草間彌生:無限に増殖する水玉と網目で、生と死の恐怖を昇華し続ける前衛の女王

草間彌生:無限に増殖する水玉と網目で、生と死の恐怖を昇華し続ける前衛の女王

画家

幻覚に苦しんだ少女時代の恐怖を、無限に増殖する水玉模様として描き出す草間彌生。ニューヨークでの前衛的活動から、直島の「南瓜」まで、90代を超えてなお制作を続ける現代アートの巨星の生涯。

はじめに:幻覚という恐怖を、世界を制圧する水玉へ

草間彌生(1929- )は、日本が生んだ最も国際的に成功した現代美術家です。幼少期から統合失調症性の幻覚・幻聴に苦しめられ、花や網目模様が視界を覆い尽くす恐怖を体験してきました。彼女はこの「自己消滅」への恐怖を逃れるのではなく、絵筆と針でキャンバスや空間を無限に増殖する水玉や網目で埋め尽くすことで、恐怖そのものを作品へと昇華させてきました。「無限の網(インフィニティ・ネット)」というシリーズ名が示す通り、彼女の作品は個人の内面の闇と、宇宙的な広がりを同時に表現しています。

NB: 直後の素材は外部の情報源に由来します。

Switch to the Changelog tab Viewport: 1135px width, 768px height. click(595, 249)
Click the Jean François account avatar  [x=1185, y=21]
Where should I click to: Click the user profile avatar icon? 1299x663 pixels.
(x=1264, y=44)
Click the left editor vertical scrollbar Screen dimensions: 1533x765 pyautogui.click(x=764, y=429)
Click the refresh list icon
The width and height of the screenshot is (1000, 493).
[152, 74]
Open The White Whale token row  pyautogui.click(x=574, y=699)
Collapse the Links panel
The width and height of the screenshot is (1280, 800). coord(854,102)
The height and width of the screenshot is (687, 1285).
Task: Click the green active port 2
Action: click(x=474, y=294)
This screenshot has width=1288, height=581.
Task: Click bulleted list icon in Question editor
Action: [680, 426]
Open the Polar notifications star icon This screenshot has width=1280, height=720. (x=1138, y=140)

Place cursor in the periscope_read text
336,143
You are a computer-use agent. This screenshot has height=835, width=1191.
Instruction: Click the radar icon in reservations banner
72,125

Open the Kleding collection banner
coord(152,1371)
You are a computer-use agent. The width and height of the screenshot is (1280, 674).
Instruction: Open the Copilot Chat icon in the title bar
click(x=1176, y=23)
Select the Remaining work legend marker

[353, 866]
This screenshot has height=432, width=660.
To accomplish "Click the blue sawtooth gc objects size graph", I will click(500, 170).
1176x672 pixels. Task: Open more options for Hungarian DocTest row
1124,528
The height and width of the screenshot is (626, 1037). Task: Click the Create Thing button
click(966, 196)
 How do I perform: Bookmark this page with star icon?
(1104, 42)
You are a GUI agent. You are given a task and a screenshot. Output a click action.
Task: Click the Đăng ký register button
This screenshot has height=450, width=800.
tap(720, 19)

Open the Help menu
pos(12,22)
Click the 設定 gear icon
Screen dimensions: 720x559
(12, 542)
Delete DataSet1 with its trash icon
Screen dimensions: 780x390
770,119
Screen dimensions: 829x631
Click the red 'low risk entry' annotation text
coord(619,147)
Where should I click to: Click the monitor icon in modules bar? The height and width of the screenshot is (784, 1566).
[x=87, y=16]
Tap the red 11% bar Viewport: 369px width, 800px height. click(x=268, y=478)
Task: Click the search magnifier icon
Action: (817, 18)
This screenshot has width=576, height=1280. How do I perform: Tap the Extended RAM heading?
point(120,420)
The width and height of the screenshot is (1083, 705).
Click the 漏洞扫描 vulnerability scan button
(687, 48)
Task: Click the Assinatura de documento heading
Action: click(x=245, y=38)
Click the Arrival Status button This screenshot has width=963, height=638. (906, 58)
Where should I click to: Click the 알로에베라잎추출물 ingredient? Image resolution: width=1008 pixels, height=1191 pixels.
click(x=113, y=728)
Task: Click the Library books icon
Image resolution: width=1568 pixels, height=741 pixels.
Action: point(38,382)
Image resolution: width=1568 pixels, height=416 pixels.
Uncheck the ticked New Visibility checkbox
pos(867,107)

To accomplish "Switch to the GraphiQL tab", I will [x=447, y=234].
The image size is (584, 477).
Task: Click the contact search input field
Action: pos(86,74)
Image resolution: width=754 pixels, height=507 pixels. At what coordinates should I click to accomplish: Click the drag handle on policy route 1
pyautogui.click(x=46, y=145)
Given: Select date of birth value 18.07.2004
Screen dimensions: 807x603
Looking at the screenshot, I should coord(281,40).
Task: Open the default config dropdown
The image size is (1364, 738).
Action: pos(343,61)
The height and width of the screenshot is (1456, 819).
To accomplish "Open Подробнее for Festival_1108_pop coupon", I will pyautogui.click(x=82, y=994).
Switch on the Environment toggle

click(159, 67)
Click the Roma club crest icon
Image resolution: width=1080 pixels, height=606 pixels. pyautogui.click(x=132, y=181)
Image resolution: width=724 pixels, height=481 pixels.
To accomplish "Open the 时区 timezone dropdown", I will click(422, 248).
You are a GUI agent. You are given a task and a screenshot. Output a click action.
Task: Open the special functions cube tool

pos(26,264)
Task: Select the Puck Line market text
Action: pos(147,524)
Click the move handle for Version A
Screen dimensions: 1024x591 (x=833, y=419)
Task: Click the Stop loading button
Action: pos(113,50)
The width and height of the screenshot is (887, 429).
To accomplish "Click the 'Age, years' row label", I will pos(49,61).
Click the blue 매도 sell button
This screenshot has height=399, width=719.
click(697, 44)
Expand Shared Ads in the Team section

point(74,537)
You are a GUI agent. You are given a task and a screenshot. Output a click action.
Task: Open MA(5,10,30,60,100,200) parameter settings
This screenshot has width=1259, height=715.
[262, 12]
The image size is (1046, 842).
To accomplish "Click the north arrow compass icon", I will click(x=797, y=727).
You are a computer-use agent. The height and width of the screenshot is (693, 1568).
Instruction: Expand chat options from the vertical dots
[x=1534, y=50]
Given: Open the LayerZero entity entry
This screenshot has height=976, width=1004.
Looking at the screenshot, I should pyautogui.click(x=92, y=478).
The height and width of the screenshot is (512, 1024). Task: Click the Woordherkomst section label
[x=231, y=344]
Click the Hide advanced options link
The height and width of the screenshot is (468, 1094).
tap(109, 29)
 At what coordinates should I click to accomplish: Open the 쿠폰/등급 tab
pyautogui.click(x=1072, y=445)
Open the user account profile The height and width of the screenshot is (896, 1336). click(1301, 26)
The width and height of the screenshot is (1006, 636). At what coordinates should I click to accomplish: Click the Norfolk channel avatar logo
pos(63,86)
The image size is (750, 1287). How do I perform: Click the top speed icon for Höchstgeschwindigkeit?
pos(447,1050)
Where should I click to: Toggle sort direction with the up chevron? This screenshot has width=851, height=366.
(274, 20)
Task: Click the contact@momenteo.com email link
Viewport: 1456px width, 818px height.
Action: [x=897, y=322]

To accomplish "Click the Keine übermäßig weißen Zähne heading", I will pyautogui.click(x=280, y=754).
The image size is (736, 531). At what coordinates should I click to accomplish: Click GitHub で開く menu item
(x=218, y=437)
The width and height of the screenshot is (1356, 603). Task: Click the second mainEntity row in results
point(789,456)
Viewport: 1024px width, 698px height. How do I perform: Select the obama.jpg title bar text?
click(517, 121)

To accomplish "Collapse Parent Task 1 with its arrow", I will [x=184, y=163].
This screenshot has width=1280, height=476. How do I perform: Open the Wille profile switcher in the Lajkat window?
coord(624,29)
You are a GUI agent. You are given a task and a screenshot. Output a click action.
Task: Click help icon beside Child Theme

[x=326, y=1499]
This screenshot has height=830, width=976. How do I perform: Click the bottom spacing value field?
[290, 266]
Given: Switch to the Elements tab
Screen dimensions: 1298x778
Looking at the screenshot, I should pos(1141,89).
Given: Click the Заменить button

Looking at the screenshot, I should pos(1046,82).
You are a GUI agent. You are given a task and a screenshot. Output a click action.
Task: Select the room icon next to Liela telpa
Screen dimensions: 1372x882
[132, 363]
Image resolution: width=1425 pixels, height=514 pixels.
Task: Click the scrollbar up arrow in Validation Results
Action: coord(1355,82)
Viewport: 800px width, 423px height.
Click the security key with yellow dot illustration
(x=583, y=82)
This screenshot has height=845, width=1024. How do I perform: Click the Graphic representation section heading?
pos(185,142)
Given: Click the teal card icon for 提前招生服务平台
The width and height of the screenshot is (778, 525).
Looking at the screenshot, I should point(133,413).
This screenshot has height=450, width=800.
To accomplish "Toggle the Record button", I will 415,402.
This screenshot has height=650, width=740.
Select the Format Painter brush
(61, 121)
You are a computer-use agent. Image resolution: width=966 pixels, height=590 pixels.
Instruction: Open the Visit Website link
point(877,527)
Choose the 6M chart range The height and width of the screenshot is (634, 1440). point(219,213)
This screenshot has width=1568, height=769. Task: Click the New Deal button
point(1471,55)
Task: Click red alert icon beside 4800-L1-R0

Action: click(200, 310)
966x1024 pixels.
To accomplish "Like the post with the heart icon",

生涯:長野から前衛のニューヨークへ、そして精神病院からの制作

長野県松本市の種苗業を営む裕福な家に生まれた草間は、幼い頃から絵を描き始めましたが、家族との関係は複雑で、家業を手伝わされながらも独自の幻覚体験を作品に描き続けました。1957年、単身渡米してニューヨークへ移住。反戦を訴えるハプニング(人体に水玉を描くパフォーマンス)や、鏡の間を用いたインスタレーション「無限の鏡の間」などで、当時のポップアートやミニマリズムの潮流と並走しながら「前衛の女王」として国際的な注目を集めました。しかし1973年に体調を崩して帰国し、1977年からは東京の精神病院に自ら入院しながら、隣接するアトリエへ毎日通って制作を続けるという生活を、90代を超えた現在まで続けています。

3つの代表作解説

  • 南瓜(ベネッセアートサイト直島): 瀬戸内海の直島の桟橋に佇む黄色いカボチャの立体作品。黒い水玉模様に包まれたそのフォルムは、瀬戸内国際芸術祭の象徴として世界中から旅行者を集める、現代アートの新しい聖地の顔となっています。
  • 無限の鏡の間(各国美術館で展示): 鏡張りの部屋に無数のLEDライトや水玉オブジェを配置し、視覚を反射で無限に増殖させるインスタレーション。閉ざされた小部屋に一人で入ることで、宇宙の広がりと自己が溶け合うような感覚を鑑賞者に体験させます。
  • かぼちゃ(水玉)シリーズ: 幼少期に祖父の種苗畑で出会ったカボチャの姿に安心感を覚えたという草間。その素朴でユーモラスな造形に水玉を纏わせた連作は、恐怖の象徴だった水玉を、親しみやすいポップなアイコンへと転換させました。